César Alejandro Carrillo
5 de julio, 2012

Hablando de biografías, y dado que Armando Coll solicita una, les recomiendo una excelente traducción publicada en 2007 por Global Rhythm. Se trata de Vida y música de Bill Evans, escrito por Peter Pettinger. [Bill Evans: How My Heart Sings, Peter Pettinger, Yale University Press, 1998]. Es un excelente acercamiento desde la visión de otro pianista. Como dice Bob Blumenthal: “Un volumen imprescindible para quienes quieran «entender» a Evans de la mejor manera posible: escuchándolo”.

Bill Evans conforma una muy buena parte de las más profundas influencias musicales en mi formación como músico y como artista. Como una contribución, les remito a algo que escribiera ya hace dos años.

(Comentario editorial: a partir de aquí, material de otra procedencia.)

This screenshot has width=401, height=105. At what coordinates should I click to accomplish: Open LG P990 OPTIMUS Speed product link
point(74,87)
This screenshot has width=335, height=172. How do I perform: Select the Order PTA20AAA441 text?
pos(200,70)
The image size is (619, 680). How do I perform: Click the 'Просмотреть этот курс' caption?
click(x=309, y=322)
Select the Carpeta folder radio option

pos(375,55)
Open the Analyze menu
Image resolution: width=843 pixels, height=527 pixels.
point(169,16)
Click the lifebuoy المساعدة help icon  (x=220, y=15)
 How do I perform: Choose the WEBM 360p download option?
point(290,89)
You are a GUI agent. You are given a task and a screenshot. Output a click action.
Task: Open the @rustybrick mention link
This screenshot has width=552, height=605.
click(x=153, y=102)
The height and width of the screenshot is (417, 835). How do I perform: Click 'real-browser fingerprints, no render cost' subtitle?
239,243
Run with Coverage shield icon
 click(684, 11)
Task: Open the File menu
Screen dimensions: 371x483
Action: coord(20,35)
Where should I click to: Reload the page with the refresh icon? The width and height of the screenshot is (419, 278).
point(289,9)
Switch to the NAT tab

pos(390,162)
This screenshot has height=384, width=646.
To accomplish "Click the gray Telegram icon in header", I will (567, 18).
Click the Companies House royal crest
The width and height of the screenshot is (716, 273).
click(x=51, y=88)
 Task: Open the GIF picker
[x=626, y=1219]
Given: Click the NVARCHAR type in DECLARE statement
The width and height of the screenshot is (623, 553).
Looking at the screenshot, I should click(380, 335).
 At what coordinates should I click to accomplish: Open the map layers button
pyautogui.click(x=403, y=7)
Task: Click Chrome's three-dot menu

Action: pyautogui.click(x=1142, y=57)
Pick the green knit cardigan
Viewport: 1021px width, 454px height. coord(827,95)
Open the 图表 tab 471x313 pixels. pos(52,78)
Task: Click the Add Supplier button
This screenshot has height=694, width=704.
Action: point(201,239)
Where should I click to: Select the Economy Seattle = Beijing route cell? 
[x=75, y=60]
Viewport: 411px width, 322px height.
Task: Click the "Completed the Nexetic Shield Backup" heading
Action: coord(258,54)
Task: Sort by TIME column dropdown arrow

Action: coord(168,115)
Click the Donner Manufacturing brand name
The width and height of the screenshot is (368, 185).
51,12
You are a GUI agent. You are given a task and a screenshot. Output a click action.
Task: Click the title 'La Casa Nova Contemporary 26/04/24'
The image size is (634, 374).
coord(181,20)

http://musicarrillo.wordpress.com/2010/05/21/la-fuerza-del-destino-bill-evans/

Oswaldo Aiffil
6 de julio, 2012

Delicioso, tanto el artículo como los comentarios. Wow, excelente homenaje al gran Bill. Lo de las bromas subidas de tono racial eran práctica común en esos días en Estados Unidos. Para allá y para acá. Si se pudiera habría que preguntarle a Billie Holiday, por citar a alguien. Pero la música sobrepasa razas y creencias, como idioma universal que es. Y a Miles Davis no le temblaba el pulso a la hora de contratar un músico blanco, ¿verdad Mr. Lee Konitz? ¿verdad Mr. Gerry Mulligan?